Output every line of the listing below as a JSON list of strings, one string per line, leaving out blank lines.

==== Records provided ====

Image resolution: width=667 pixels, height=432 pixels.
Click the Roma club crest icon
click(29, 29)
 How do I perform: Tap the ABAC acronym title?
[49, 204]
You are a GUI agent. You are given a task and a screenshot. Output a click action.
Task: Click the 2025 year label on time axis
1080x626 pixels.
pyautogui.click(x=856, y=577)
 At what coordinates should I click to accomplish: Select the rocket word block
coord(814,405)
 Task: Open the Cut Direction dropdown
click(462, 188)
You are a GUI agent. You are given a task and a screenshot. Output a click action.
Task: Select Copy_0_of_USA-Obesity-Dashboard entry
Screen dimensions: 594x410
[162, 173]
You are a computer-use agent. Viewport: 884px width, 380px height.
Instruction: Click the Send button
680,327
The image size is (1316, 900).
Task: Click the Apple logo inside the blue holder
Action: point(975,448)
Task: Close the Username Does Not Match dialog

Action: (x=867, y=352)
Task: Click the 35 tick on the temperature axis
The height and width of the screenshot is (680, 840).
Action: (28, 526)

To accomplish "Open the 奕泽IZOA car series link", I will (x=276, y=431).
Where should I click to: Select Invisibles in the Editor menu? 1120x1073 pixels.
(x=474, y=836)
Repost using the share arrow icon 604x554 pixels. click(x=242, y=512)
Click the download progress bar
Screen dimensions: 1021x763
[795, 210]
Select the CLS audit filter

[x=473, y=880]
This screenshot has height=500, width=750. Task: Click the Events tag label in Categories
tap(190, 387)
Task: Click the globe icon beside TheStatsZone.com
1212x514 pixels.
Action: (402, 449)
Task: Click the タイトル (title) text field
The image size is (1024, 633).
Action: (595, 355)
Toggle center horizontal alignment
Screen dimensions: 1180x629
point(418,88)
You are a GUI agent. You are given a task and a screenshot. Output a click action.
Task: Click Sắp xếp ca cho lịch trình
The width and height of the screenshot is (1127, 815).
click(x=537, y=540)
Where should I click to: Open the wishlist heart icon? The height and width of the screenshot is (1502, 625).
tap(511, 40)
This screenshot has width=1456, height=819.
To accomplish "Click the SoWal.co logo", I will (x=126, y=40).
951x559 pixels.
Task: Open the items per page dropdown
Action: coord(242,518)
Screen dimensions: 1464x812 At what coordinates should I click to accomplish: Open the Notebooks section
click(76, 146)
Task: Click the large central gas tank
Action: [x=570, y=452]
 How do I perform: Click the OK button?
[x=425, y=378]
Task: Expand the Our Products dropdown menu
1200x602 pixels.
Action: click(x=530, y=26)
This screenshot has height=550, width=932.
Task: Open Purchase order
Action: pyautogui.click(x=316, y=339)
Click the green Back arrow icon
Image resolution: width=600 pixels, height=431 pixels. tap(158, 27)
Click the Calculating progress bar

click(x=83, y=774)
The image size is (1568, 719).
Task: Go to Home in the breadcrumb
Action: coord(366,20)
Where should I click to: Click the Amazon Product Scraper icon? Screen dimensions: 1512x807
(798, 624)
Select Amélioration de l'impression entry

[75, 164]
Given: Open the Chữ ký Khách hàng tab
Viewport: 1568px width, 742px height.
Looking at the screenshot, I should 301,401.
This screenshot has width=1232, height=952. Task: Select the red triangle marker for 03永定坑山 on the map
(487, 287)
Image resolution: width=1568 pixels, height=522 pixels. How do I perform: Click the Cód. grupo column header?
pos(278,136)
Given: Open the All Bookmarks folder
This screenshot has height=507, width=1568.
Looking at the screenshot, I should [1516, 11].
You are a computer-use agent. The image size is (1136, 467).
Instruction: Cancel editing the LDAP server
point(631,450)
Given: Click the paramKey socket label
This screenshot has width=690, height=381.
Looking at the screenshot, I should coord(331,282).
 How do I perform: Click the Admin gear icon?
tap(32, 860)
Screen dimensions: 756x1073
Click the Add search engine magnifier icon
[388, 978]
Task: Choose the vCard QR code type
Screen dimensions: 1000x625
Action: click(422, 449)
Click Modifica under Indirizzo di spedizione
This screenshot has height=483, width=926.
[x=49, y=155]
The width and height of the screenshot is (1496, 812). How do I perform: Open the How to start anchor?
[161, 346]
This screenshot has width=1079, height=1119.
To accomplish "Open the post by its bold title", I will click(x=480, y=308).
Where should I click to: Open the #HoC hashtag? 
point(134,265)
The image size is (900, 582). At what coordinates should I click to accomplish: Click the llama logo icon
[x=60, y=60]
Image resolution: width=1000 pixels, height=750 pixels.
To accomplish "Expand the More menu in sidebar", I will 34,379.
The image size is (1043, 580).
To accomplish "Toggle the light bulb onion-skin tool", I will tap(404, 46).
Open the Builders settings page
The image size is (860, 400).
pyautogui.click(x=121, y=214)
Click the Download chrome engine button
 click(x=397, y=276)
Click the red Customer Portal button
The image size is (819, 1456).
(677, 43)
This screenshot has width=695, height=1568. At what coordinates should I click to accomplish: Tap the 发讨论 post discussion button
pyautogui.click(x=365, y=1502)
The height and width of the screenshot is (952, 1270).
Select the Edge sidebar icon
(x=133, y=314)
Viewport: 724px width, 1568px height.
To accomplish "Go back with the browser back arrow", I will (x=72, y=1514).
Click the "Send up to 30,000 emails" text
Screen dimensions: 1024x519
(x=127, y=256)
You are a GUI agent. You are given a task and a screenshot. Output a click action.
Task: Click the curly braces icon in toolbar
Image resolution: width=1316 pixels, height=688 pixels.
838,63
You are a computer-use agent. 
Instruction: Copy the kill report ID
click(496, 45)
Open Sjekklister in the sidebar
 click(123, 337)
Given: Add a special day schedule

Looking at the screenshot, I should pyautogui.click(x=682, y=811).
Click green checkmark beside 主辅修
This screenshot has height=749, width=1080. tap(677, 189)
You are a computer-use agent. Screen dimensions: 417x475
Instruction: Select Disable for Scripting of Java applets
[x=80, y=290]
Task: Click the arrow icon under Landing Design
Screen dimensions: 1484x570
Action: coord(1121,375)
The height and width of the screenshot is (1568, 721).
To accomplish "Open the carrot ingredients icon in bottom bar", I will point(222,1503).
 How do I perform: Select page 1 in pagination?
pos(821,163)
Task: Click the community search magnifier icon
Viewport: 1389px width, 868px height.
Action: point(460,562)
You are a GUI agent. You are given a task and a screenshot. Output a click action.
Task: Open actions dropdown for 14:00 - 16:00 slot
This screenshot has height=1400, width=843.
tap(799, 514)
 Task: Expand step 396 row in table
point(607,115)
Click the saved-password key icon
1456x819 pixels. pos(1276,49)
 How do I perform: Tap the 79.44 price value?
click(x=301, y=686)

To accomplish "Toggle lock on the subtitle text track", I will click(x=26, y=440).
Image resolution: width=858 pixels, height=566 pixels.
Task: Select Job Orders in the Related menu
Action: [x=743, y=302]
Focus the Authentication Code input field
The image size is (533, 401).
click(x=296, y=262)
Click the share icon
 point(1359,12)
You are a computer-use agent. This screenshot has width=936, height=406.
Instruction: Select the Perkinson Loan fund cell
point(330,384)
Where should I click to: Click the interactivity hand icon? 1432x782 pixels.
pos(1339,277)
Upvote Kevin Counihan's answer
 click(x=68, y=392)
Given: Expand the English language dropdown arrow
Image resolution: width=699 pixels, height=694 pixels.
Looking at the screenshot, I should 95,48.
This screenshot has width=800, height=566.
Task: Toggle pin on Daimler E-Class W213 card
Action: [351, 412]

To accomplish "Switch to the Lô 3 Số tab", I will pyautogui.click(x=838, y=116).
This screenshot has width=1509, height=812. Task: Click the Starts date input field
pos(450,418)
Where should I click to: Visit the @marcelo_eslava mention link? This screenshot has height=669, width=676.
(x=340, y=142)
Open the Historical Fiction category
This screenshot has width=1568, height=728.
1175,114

====

The response:
[
  "Image resolution: width=667 pixels, height=432 pixels.",
  "Click the Roma club crest icon",
  "click(29, 29)",
  " How do I perform: Tap the ABAC acronym title?",
  "[49, 204]",
  "You are a GUI agent. You are given a task and a screenshot. Output a click action.",
  "Task: Click the 2025 year label on time axis",
  "1080x626 pixels.",
  "pyautogui.click(x=856, y=577)",
  " At what coordinates should I click to accomplish: Select the rocket word block",
  "coord(814,405)",
  " Task: Open the Cut Direction dropdown",
  "click(462, 188)",
  "You are a GUI agent. You are given a task and a screenshot. Output a click action.",
  "Task: Select Copy_0_of_USA-Obesity-Dashboard entry",
  "Screen dimensions: 594x410",
  "[162, 173]",
  "You are a computer-use agent. Viewport: 884px width, 380px height.",
  "Instruction: Click the Send button",
  "680,327",
  "The image size is (1316, 900).",
  "Task: Click the Apple logo inside the blue holder",
  "Action: point(975,448)",
  "Task: Close the Username Does Not Match dialog",
  "Action: (x=867, y=352)",
  "Task: Click the 35 tick on the temperature axis",
  "The height and width of the screenshot is (680, 840).",
  "Action: (28, 526)",
  "To accomplish \"Open the 奕泽IZOA car series link\", I will (x=276, y=431).",
  "Where should I click to: Select Invisibles in the Editor menu? 1120x1073 pixels.",
  "(x=474, y=836)",
  "Repost using the share arrow icon 604x554 pixels. click(x=242, y=512)",
  "Click the download progress bar",
  "Screen dimensions: 1021x763",
  "[795, 210]",
  "Select the CLS audit filter",
  "[x=473, y=880]",
  "This screenshot has height=500, width=750. Task: Click the Events tag label in Categories",
  "tap(190, 387)",
  "Task: Click the globe icon beside TheStatsZone.com",
  "1212x514 pixels.",
  "Action: (402, 449)",
  "Task: Click the タイトル (title) text field",
  "The image size is (1024, 633).",
  "Action: (595, 355)",
  "Toggle center horizontal alignment",
  "Screen dimensions: 1180x629",
  "point(418,88)",
  "You are a GUI agent. You are given a task and a screenshot. Output a click action.",
  "Task: Click Sắp xếp ca cho lịch trình",
  "The width and height of the screenshot is (1127, 815).",
  "click(x=537, y=540)",
  "Where should I click to: Open the wishlist heart icon? The height and width of the screenshot is (1502, 625).",
  "tap(511, 40)",
  "This screenshot has width=1456, height=819.",
  "To accomplish \"Click the SoWal.co logo\", I will (x=126, y=40).",
  "951x559 pixels.",
  "Task: Open the items per page dropdown",
  "Action: coord(242,518)",
  "Screen dimensions: 1464x812 At what coordinates should I click to accomplish: Open the Notebooks section",
  "click(76, 146)",
  "Task: Click the large central gas tank",
  "Action: [x=570, y=452]",
  " How do I perform: Click the OK button?",
  "[x=425, y=378]",
  "Task: Expand the Our Products dropdown menu",
  "1200x602 pixels.",
  "Action: click(x=530, y=26)",
  "This screenshot has height=550, width=932.",
  "Task: Open Purchase order",
  "Action: pyautogui.click(x=316, y=339)",
  "Click the green Back arrow icon",
  "Image resolution: width=600 pixels, height=431 pixels. tap(158, 27)",
  "Click the Calculating progress bar",
  "click(x=83, y=774)",
  "The image size is (1568, 719).",
  "Task: Go to Home in the breadcrumb",
  "Action: coord(366,20)",
  "Where should I click to: Click the Amazon Product Scraper icon? Screen dimensions: 1512x807",
  "(798, 624)",
  "Select Amélioration de l'impression entry",
  "[75, 164]",
  "Given: Open the Chữ ký Khách hàng tab",
  "Viewport: 1568px width, 742px height.",
  "Looking at the screenshot, I should 301,401.",
  "This screenshot has width=1232, height=952. Task: Select the red triangle marker for 03永定坑山 on the map",
  "(487, 287)",
  "Image resolution: width=1568 pixels, height=522 pixels. How do I perform: Click the Cód. grupo column header?",
  "pos(278,136)",
  "Given: Open the All Bookmarks folder",
  "This screenshot has height=507, width=1568.",
  "Looking at the screenshot, I should [1516, 11].",
  "You are a computer-use agent. The image size is (1136, 467).",
  "Instruction: Cancel editing the LDAP server",
  "point(631,450)",
  "Given: Click the paramKey socket label",
  "This screenshot has width=690, height=381.",
  "Looking at the screenshot, I should coord(331,282).",
  " How do I perform: Click the Admin gear icon?",
  "tap(32, 860)",
  "Screen dimensions: 756x1073",
  "Click the Add search engine magnifier icon",
  "[388, 978]",
  "Task: Choose the vCard QR code type",
  "Screen dimensions: 1000x625",
  "Action: click(422, 449)",
  "Click Modifica under Indirizzo di spedizione",
  "This screenshot has height=483, width=926.",
  "[x=49, y=155]",
  "The width and height of the screenshot is (1496, 812). How do I perform: Open the How to start anchor?",
  "[161, 346]",
  "This screenshot has width=1079, height=1119.",
  "To accomplish \"Open the post by its bold title\", I will click(x=480, y=308).",
  "Where should I click to: Open the #HoC hashtag? ",
  "point(134,265)",
  "The image size is (900, 582). At what coordinates should I click to accomplish: Click the llama logo icon",
  "[x=60, y=60]",
  "Image resolution: width=1000 pixels, height=750 pixels.",
  "To accomplish \"Expand the More menu in sidebar\", I will 34,379.",
  "The image size is (1043, 580).",
  "To accomplish \"Toggle the light bulb onion-skin tool\", I will tap(404, 46).",
  "Open the Builders settings page",
  "The image size is (860, 400).",
  "pyautogui.click(x=121, y=214)",
  "Click the Download chrome engine button",
  " click(x=397, y=276)",
  "Click the red Customer Portal button",
  "The image size is (819, 1456).",
  "(677, 43)",
  "This screenshot has width=695, height=1568. At what coordinates should I click to accomplish: Tap the 发讨论 post discussion button",
  "pyautogui.click(x=365, y=1502)",
  "The height and width of the screenshot is (952, 1270).",
  "Select the Edge sidebar icon",
  "(x=133, y=314)",
  "Viewport: 724px width, 1568px height.",
  "To accomplish \"Go back with the browser back arrow\", I will (x=72, y=1514).",
  "Click the \"Send up to 30,000 emails\" text",
  "Screen dimensions: 1024x519",
  "(x=127, y=256)",
  "You are a GUI agent. You are given a task and a screenshot. Output a click action.",
  "Task: Click the curly braces icon in toolbar",
  "Image resolution: width=1316 pixels, height=688 pixels.",
  "838,63",
  "You are a computer-use agent. ",
  "Instruction: Copy the kill report ID",
  "click(496, 45)",
  "Open Sjekklister in the sidebar",
  " click(123, 337)",
  "Given: Add a special day schedule",
  "Looking at the screenshot, I should pyautogui.click(x=682, y=811).",
  "Click green checkmark beside 主辅修",
  "This screenshot has height=749, width=1080. tap(677, 189)",
  "You are a computer-use agent. Screen dimensions: 417x475",
  "Instruction: Select Disable for Scripting of Java applets",
  "[x=80, y=290]",
  "Task: Click the arrow icon under Landing Design",
  "Screen dimensions: 1484x570",
  "Action: coord(1121,375)",
  "The height and width of the screenshot is (1568, 721).",
  "To accomplish \"Open the carrot ingredients icon in bottom bar\", I will point(222,1503).",
  " How do I perform: Select page 1 in pagination?",
  "pos(821,163)",
  "Task: Click the community search magnifier icon",
  "Viewport: 1389px width, 868px height.",
  "Action: point(460,562)",
  "You are a GUI agent. You are given a task and a screenshot. Output a click action.",
  "Task: Open actions dropdown for 14:00 - 16:00 slot",
  "This screenshot has height=1400, width=843.",
  "tap(799, 514)",
  " Task: Expand step 396 row in table",
  "point(607,115)",
  "Click the saved-password key icon",
  "1456x819 pixels. pos(1276,49)",
  " How do I perform: Tap the 79.44 price value?",
  "click(x=301, y=686)",
  "To accomplish \"Toggle lock on the subtitle text track\", I will click(x=26, y=440).",
  "Image resolution: width=858 pixels, height=566 pixels.",
  "Task: Select Job Orders in the Related menu",
  "Action: [x=743, y=302]",
  "Focus the Authentication Code input field",
  "The image size is (533, 401).",
  "click(x=296, y=262)",
  "Click the share icon",
  " point(1359,12)",
  "You are a computer-use agent. This screenshot has width=936, height=406.",
  "Instruction: Select the Perkinson Loan fund cell",
  "point(330,384)",
  "Where should I click to: Click the interactivity hand icon? 1432x782 pixels.",
  "pos(1339,277)",
  "Upvote Kevin Counihan's answer",
  " click(x=68, y=392)",
  "Given: Expand the English language dropdown arrow",
  "Image resolution: width=699 pixels, height=694 pixels.",
  "Looking at the screenshot, I should 95,48.",
  "This screenshot has width=800, height=566.",
  "Task: Toggle pin on Daimler E-Class W213 card",
  "Action: [351, 412]",
  "To accomplish \"Switch to the Lô 3 Số tab\", I will pyautogui.click(x=838, y=116).",
  "This screenshot has width=1509, height=812. Task: Click the Starts date input field",
  "pos(450,418)",
  "Where should I click to: Visit the @marcelo_eslava mention link? This screenshot has height=669, width=676.",
  "(x=340, y=142)",
  "Open the Historical Fiction category",
  "This screenshot has width=1568, height=728.",
  "1175,114"
]